→ Records excerpted from a collection
-- -- --
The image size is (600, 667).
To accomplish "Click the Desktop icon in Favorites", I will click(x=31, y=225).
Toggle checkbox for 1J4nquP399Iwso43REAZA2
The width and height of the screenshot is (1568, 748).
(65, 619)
-- -- --
→ WORK TO BE COMPLETED
Copy the records above exactly, leaving nothing out.

→ WORKED SOLUTION
The image size is (600, 667).
To accomplish "Click the Desktop icon in Favorites", I will click(x=31, y=225).
Toggle checkbox for 1J4nquP399Iwso43REAZA2
The width and height of the screenshot is (1568, 748).
(65, 619)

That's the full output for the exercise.